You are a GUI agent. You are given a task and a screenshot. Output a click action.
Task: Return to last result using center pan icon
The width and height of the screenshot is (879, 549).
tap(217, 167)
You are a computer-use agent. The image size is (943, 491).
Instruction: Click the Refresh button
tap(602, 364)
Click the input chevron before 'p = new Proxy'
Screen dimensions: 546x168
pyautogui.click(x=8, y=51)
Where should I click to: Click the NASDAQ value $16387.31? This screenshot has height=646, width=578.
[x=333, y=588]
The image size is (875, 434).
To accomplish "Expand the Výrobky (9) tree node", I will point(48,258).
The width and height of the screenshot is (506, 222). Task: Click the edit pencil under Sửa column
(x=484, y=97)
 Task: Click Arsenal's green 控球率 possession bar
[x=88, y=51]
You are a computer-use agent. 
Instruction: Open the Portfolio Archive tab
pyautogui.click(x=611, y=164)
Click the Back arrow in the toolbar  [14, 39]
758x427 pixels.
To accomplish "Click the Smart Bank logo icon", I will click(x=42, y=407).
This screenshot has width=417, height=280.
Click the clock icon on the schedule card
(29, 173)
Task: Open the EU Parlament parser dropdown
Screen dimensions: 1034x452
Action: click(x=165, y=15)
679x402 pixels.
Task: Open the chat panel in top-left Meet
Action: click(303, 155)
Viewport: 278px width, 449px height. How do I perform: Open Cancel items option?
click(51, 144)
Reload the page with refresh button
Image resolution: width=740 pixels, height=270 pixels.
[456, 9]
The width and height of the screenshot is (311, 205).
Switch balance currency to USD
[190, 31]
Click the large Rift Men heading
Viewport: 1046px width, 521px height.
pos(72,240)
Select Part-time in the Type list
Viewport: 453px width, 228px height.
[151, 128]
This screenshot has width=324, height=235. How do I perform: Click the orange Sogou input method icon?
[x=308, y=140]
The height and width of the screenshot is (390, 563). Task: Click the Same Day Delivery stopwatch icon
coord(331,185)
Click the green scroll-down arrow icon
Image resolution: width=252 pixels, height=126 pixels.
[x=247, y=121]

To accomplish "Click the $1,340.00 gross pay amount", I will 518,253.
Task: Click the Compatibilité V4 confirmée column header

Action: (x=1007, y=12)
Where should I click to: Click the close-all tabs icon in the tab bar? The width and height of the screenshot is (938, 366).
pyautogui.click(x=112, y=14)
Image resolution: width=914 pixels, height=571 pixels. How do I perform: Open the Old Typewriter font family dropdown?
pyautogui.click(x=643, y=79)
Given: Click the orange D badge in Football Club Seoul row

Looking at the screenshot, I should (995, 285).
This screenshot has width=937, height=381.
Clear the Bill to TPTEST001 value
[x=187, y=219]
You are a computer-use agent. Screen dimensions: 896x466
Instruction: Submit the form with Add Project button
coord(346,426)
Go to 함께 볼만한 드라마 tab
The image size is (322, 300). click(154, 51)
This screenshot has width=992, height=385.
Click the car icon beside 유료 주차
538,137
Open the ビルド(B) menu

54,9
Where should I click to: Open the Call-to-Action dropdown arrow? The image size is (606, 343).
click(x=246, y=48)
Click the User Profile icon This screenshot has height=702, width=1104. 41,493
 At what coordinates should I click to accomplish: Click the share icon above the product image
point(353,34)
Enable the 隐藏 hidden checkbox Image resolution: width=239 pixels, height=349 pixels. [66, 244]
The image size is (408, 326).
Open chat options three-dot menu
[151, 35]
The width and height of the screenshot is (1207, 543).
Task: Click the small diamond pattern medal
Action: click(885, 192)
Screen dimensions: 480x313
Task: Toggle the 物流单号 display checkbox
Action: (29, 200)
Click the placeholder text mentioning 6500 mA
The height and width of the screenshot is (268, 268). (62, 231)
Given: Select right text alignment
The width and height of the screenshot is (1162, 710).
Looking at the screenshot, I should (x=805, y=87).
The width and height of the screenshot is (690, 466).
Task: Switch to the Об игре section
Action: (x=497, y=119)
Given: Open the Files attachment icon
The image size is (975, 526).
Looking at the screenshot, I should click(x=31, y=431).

※ ※ ※

#### About this exercise
Starting with the line with "The image size is (875, 434)." above and going on through the line with "Task: Open the EU Parlament parser dropdown", transcribe every line exactly, both ends included, and add nothing.

#### Result of the task
The image size is (875, 434).
To accomplish "Expand the Výrobky (9) tree node", I will point(48,258).
The width and height of the screenshot is (506, 222). Task: Click the edit pencil under Sửa column
(x=484, y=97)
 Task: Click Arsenal's green 控球率 possession bar
[x=88, y=51]
You are a computer-use agent. 
Instruction: Open the Portfolio Archive tab
pyautogui.click(x=611, y=164)
Click the Back arrow in the toolbar  [14, 39]
758x427 pixels.
To accomplish "Click the Smart Bank logo icon", I will click(x=42, y=407).
This screenshot has width=417, height=280.
Click the clock icon on the schedule card
(29, 173)
Task: Open the EU Parlament parser dropdown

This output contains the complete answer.